● **Do this**: Render the data below as a JSON array of strings, one string per line, with blank lines omitted. Leave the pictures out of the array.

● **Records for the exercise**:
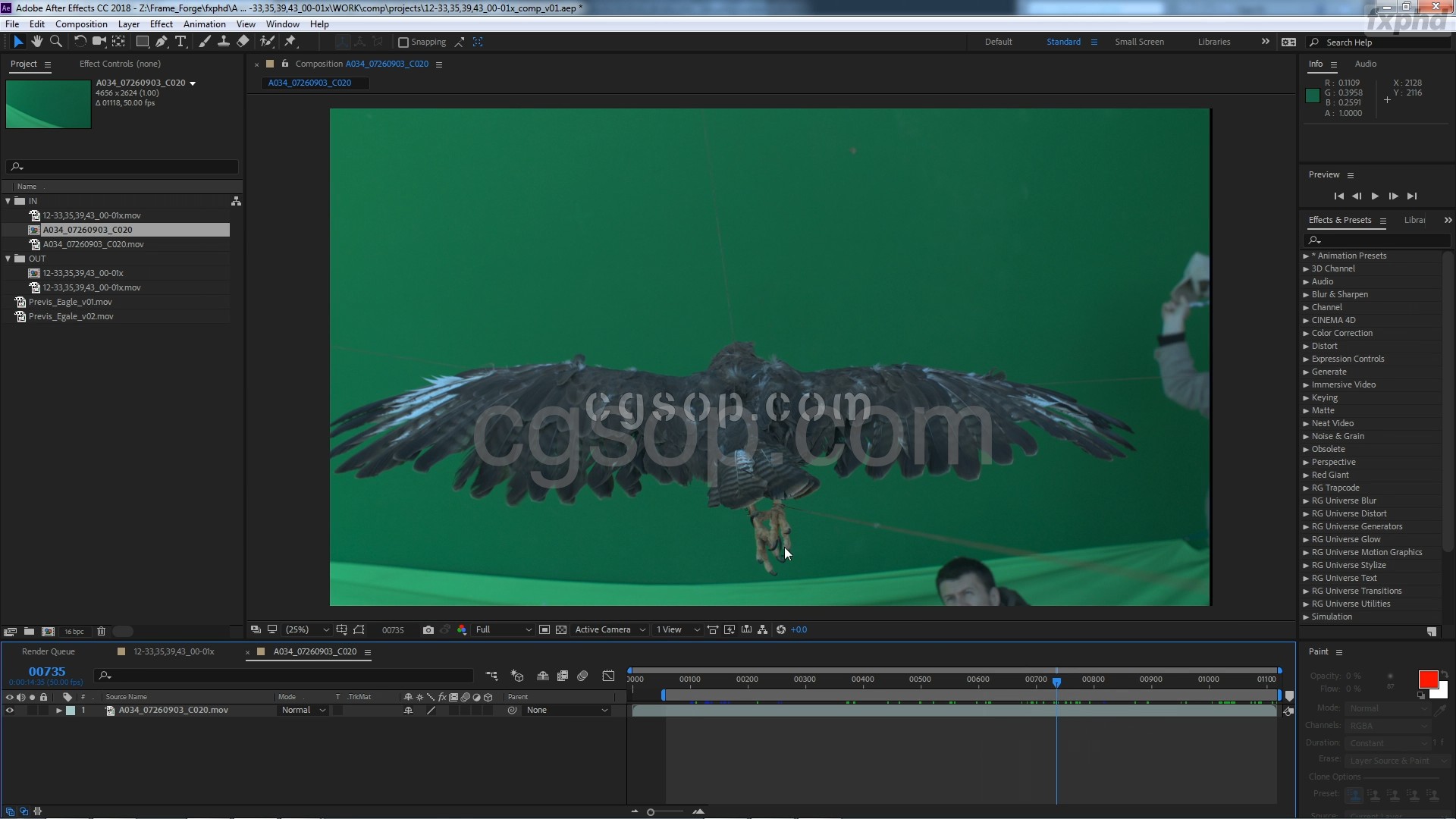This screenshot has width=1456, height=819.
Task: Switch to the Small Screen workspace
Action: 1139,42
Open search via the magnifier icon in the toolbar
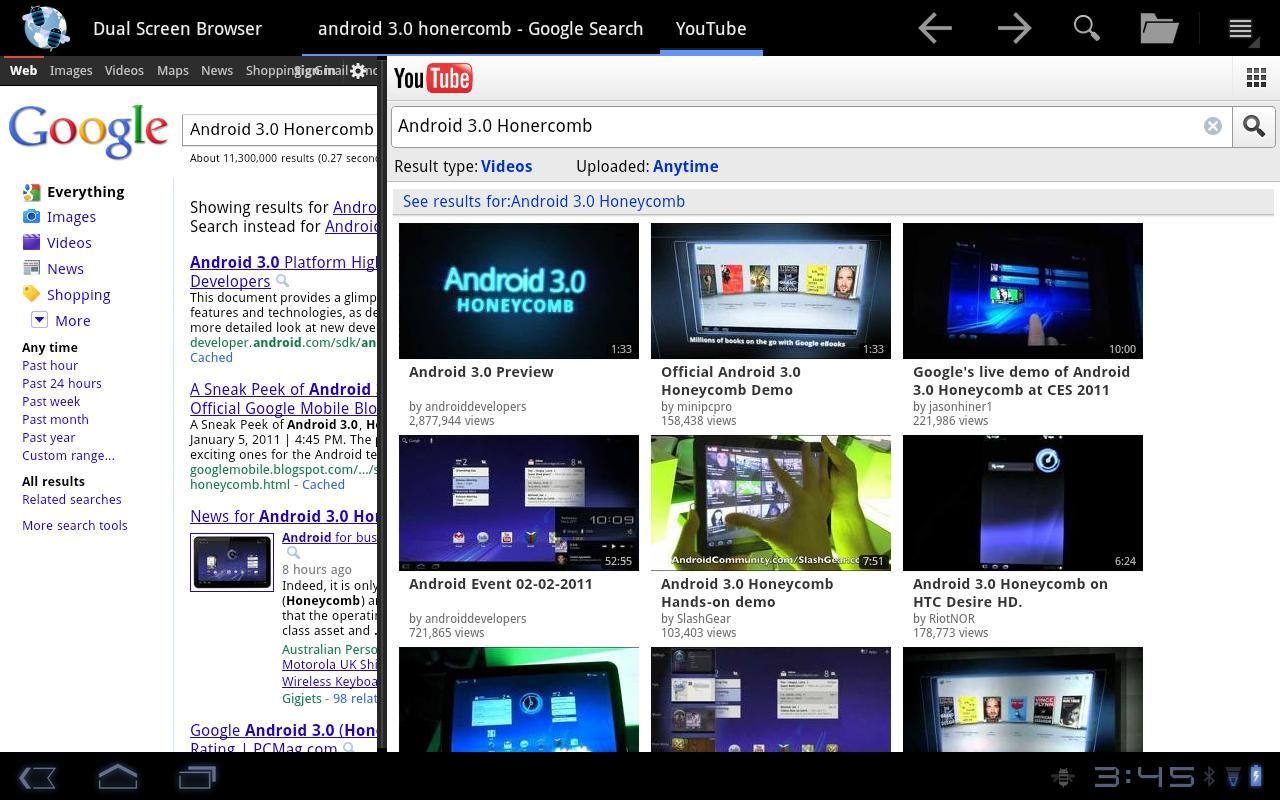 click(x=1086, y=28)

● **Written solution**:
[
  "This screenshot has width=1456, height=819.",
  "Task: Switch to the Small Screen workspace",
  "Action: 1139,42",
  "Open search via the magnifier icon in the toolbar",
  " click(x=1086, y=28)"
]